Nos conhecemos logo na infância. Ainda hoje recordo as primeiras impressões que tive sobre você. Simpática, amiga, bonita. Parecia o começo de uma grande e intensa amizade.

E foi mesmo. Aos poucos acostumei-me com a sua presença. Nas poucas vezes que me ausentava, pensava em você e como seria vê-la novamente quando regressasse. Que alegria quando eu a via depois de alguns dias de ausência!

Aprendi a amar suas qualidades e a respeitar as nossas diferenças. Conheci e lidei com todos os seus defeitos. Tentei compreende-los, como um bom amigo.

Não houve como evitar o estreitamento dessa nossa amizade. Você acompanhou os principais momentos da minha vida. Os tombos de bicicleta. As crises de sarampo, catapora e caxumba. Os dias sufocantes dos ataques de asma. As chineladas de papai e mamãe por conta de alguma molecagem...

Partilhamos também momentos alegres.
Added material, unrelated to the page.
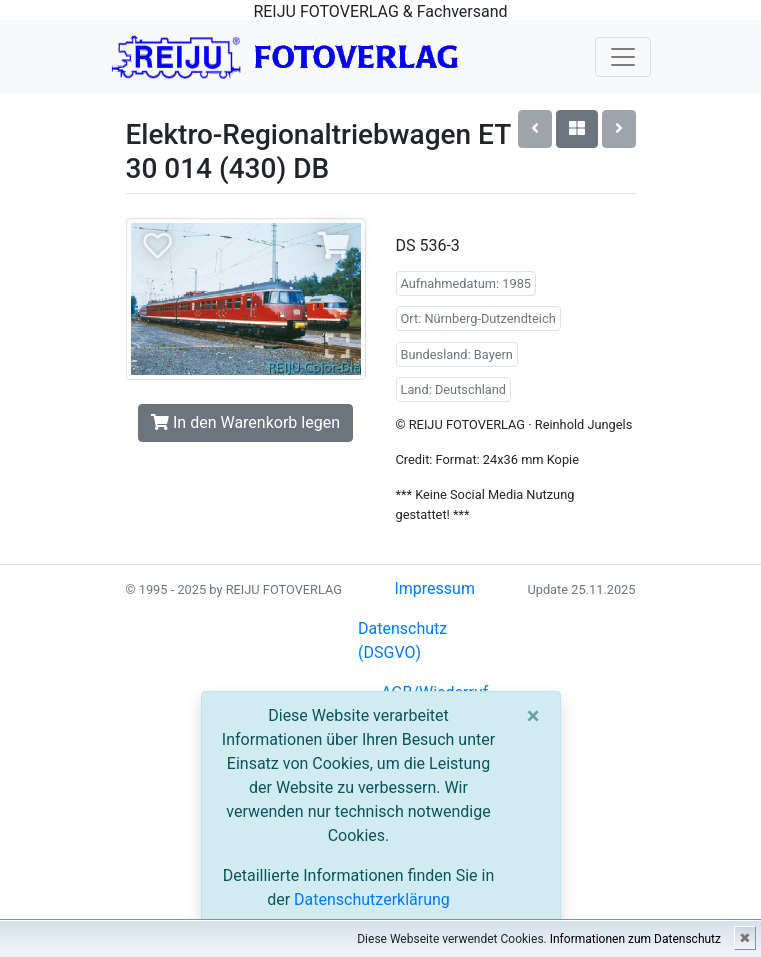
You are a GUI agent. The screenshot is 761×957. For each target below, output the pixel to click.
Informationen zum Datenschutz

As boas notas na escola. As amizades com o pessoal do bairro. As festas de fim de ano. O primeiro beijo. As primeiras namoradinhas...

Você se tornou a minha grande confidente. Quantas vezes me consolou nas desilusões amorosas! Quanto tempo passou ouvindo meus sonhos, construindo esperanças comigo e soluçando em conjunto quando a dor era intensa demais e as lágrimas brotavam dos olhos!

Não me surpreendeu a descoberta que fiz algum tempo atrás. Aquele sentimento amigo, enraizado em meu coração, ganhou corpo. Atingiu dimensões que eu mesmo não esperava. Hoje posso dizer que entre nós existe mais do que uma amizade. É isso e mais companheirismo, um querer bem sem necessidade de explicação.

Sei que você não pode ser exclusivamente minha. Muitas outras pessoas também querem o benefício de estar contigo. Pensei várias vezes em me distanciar. Partir para outro lugar, bem longe, onde eu pudesse construir minha vida. Porém, percebi que isso não adiantaria nada. Você já está por demais arraigada na minha mente e no meu coração. É parte dos meus pensamentos e dos meus sentimentos.

Não há como negar. Acho que estou sentindo o amor em minhas veias. Ou melhor, estou certo de que vivo contigo um caso amoroso, embora nunca tenha feito qualquer declaração. Mas não são assim os apaixonados? Falam com os olhos, escutam com o coração e esperam uma eternidade, se preciso for, por um lampejo de felicidade.

Não há como esconder tamanho sentimento. Não há porque impedir que tal emoção se manifeste. Por isso quero tornar público, através destas mal escritas linhas, o meu amor por você: hoje e sempre.

ITU, EU TE AMO! Você pode não ser a melhor cidade para alguns, mas é a cidade que cativou o meu coração. Parabéns por seus 395 anos. E que Deus possa nos manter juntos por muito tempo ainda. Amém.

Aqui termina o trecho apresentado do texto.